Collected data:
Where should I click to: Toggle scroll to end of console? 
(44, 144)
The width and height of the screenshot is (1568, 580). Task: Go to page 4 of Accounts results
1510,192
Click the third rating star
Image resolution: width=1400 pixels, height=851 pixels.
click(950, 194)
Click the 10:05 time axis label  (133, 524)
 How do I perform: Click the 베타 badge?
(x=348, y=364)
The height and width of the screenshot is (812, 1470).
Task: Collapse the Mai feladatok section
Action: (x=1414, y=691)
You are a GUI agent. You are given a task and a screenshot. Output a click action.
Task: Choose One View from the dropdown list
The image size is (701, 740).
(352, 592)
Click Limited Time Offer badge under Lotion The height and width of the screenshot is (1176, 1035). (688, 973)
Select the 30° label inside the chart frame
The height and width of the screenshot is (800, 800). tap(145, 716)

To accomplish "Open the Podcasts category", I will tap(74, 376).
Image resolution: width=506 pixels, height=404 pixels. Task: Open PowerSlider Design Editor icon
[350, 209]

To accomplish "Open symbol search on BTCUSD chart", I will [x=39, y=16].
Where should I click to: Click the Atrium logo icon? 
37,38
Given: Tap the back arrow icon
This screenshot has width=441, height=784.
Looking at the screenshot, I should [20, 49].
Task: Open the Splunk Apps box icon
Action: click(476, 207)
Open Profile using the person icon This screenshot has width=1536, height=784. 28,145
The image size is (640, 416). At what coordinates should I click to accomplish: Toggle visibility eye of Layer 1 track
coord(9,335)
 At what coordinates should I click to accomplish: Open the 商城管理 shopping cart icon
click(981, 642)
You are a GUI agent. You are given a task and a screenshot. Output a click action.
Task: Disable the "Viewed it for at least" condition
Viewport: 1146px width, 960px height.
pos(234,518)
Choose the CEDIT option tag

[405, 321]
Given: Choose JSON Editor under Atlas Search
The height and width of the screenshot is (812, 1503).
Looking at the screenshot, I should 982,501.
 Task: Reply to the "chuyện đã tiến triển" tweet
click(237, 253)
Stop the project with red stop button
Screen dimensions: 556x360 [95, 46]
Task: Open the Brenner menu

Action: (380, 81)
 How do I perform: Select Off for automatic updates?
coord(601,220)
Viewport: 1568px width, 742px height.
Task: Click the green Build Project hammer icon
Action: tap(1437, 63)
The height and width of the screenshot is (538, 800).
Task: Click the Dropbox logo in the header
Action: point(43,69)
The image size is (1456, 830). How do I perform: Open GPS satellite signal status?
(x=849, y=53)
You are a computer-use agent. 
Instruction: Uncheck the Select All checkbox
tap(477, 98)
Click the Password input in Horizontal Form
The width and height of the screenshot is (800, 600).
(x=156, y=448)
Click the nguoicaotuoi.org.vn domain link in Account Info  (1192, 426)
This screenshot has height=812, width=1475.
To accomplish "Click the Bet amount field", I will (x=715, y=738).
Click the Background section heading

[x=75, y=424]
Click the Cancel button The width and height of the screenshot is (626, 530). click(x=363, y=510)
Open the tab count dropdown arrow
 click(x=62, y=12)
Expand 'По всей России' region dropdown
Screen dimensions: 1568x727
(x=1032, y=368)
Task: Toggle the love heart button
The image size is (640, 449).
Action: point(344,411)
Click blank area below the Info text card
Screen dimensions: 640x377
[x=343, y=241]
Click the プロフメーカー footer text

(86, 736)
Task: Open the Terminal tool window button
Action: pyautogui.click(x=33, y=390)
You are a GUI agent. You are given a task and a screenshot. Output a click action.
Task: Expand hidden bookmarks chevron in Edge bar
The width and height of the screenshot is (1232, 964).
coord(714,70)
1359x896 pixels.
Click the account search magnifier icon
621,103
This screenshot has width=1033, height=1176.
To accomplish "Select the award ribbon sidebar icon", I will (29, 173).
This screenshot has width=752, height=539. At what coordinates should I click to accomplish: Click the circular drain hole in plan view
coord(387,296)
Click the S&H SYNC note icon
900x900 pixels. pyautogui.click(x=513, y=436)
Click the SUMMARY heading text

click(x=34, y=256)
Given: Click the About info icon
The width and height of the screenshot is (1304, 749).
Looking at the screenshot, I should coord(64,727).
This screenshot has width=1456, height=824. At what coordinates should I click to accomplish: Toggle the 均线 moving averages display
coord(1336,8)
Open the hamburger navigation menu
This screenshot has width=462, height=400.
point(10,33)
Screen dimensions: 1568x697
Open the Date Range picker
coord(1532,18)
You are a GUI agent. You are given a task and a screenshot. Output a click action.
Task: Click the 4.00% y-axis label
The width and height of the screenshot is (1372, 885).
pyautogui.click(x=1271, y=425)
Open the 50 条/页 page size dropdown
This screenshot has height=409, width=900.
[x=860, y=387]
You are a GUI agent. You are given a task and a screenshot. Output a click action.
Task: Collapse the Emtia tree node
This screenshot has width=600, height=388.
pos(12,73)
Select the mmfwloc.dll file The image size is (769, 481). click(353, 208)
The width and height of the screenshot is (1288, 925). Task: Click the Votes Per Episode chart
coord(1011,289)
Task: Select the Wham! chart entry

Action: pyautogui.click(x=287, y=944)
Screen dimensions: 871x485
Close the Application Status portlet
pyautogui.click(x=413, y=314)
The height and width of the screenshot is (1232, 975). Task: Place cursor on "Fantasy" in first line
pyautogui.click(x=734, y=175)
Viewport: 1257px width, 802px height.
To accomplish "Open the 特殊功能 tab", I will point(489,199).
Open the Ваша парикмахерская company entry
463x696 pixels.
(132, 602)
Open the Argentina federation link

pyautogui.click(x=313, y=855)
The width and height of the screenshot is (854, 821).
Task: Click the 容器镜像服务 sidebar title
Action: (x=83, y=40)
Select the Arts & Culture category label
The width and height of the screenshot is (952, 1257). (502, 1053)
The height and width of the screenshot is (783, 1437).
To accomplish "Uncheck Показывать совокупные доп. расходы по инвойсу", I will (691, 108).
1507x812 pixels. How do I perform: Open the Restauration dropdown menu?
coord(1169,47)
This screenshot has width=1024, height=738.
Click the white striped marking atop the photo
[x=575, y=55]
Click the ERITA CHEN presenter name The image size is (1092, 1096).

= Task goal =
Every single entry above has to be copied exactly.

= Answer to the exercise =
Where should I click to: Toggle scroll to end of console? 
(44, 144)
The width and height of the screenshot is (1568, 580). Task: Go to page 4 of Accounts results
1510,192
Click the third rating star
Image resolution: width=1400 pixels, height=851 pixels.
click(950, 194)
Click the 10:05 time axis label  (133, 524)
 How do I perform: Click the 베타 badge?
(x=348, y=364)
The height and width of the screenshot is (812, 1470).
Task: Collapse the Mai feladatok section
Action: (x=1414, y=691)
You are a GUI agent. You are given a task and a screenshot. Output a click action.
Task: Choose One View from the dropdown list
The image size is (701, 740).
(352, 592)
Click Limited Time Offer badge under Lotion The height and width of the screenshot is (1176, 1035). (688, 973)
Select the 30° label inside the chart frame
The height and width of the screenshot is (800, 800). tap(145, 716)

To accomplish "Open the Podcasts category", I will tap(74, 376).
Image resolution: width=506 pixels, height=404 pixels. Task: Open PowerSlider Design Editor icon
[350, 209]

To accomplish "Open symbol search on BTCUSD chart", I will [x=39, y=16].
Where should I click to: Click the Atrium logo icon? 
37,38
Given: Tap the back arrow icon
This screenshot has width=441, height=784.
Looking at the screenshot, I should [20, 49].
Task: Open the Splunk Apps box icon
Action: click(476, 207)
Open Profile using the person icon This screenshot has width=1536, height=784. 28,145
The image size is (640, 416). At what coordinates should I click to accomplish: Toggle visibility eye of Layer 1 track
coord(9,335)
 At what coordinates should I click to accomplish: Open the 商城管理 shopping cart icon
click(981, 642)
You are a GUI agent. You are given a task and a screenshot. Output a click action.
Task: Disable the "Viewed it for at least" condition
Viewport: 1146px width, 960px height.
pos(234,518)
Choose the CEDIT option tag

[405, 321]
Given: Choose JSON Editor under Atlas Search
The height and width of the screenshot is (812, 1503).
Looking at the screenshot, I should 982,501.
 Task: Reply to the "chuyện đã tiến triển" tweet
click(237, 253)
Stop the project with red stop button
Screen dimensions: 556x360 [95, 46]
Task: Open the Brenner menu

Action: (380, 81)
 How do I perform: Select Off for automatic updates?
coord(601,220)
Viewport: 1568px width, 742px height.
Task: Click the green Build Project hammer icon
Action: tap(1437, 63)
The height and width of the screenshot is (538, 800).
Task: Click the Dropbox logo in the header
Action: point(43,69)
The image size is (1456, 830). How do I perform: Open GPS satellite signal status?
(x=849, y=53)
You are a computer-use agent. 
Instruction: Uncheck the Select All checkbox
tap(477, 98)
Click the Password input in Horizontal Form
The width and height of the screenshot is (800, 600).
(x=156, y=448)
Click the nguoicaotuoi.org.vn domain link in Account Info  (1192, 426)
This screenshot has height=812, width=1475.
To accomplish "Click the Bet amount field", I will (x=715, y=738).
Click the Background section heading

[x=75, y=424]
Click the Cancel button The width and height of the screenshot is (626, 530). click(x=363, y=510)
Open the tab count dropdown arrow
 click(x=62, y=12)
Expand 'По всей России' region dropdown
Screen dimensions: 1568x727
(x=1032, y=368)
Task: Toggle the love heart button
The image size is (640, 449).
Action: point(344,411)
Click blank area below the Info text card
Screen dimensions: 640x377
[x=343, y=241]
Click the プロフメーカー footer text

(86, 736)
Task: Open the Terminal tool window button
Action: pyautogui.click(x=33, y=390)
You are a GUI agent. You are given a task and a screenshot. Output a click action.
Task: Expand hidden bookmarks chevron in Edge bar
The width and height of the screenshot is (1232, 964).
coord(714,70)
1359x896 pixels.
Click the account search magnifier icon
621,103
This screenshot has width=1033, height=1176.
To accomplish "Select the award ribbon sidebar icon", I will (29, 173).
This screenshot has width=752, height=539. At what coordinates should I click to accomplish: Click the circular drain hole in plan view
coord(387,296)
Click the S&H SYNC note icon
900x900 pixels. pyautogui.click(x=513, y=436)
Click the SUMMARY heading text

click(x=34, y=256)
Given: Click the About info icon
The width and height of the screenshot is (1304, 749).
Looking at the screenshot, I should coord(64,727).
This screenshot has width=1456, height=824. At what coordinates should I click to accomplish: Toggle the 均线 moving averages display
coord(1336,8)
Open the hamburger navigation menu
This screenshot has width=462, height=400.
point(10,33)
Screen dimensions: 1568x697
Open the Date Range picker
coord(1532,18)
You are a GUI agent. You are given a task and a screenshot. Output a click action.
Task: Click the 4.00% y-axis label
The width and height of the screenshot is (1372, 885).
pyautogui.click(x=1271, y=425)
Open the 50 条/页 page size dropdown
This screenshot has height=409, width=900.
[x=860, y=387]
You are a GUI agent. You are given a task and a screenshot. Output a click action.
Task: Collapse the Emtia tree node
This screenshot has width=600, height=388.
pos(12,73)
Select the mmfwloc.dll file The image size is (769, 481). click(353, 208)
The width and height of the screenshot is (1288, 925). Task: Click the Votes Per Episode chart
coord(1011,289)
Task: Select the Wham! chart entry

Action: pyautogui.click(x=287, y=944)
Screen dimensions: 871x485
Close the Application Status portlet
pyautogui.click(x=413, y=314)
The height and width of the screenshot is (1232, 975). Task: Place cursor on "Fantasy" in first line
pyautogui.click(x=734, y=175)
Viewport: 1257px width, 802px height.
To accomplish "Open the 特殊功能 tab", I will point(489,199).
Open the Ваша парикмахерская company entry
463x696 pixels.
(132, 602)
Open the Argentina federation link

pyautogui.click(x=313, y=855)
The width and height of the screenshot is (854, 821).
Task: Click the 容器镜像服务 sidebar title
Action: (x=83, y=40)
Select the Arts & Culture category label
The width and height of the screenshot is (952, 1257). (502, 1053)
The height and width of the screenshot is (783, 1437).
To accomplish "Uncheck Показывать совокупные доп. расходы по инвойсу", I will (691, 108).
1507x812 pixels. How do I perform: Open the Restauration dropdown menu?
coord(1169,47)
This screenshot has width=1024, height=738.
Click the white striped marking atop the photo
[x=575, y=55]
Click the ERITA CHEN presenter name The image size is (1092, 1096).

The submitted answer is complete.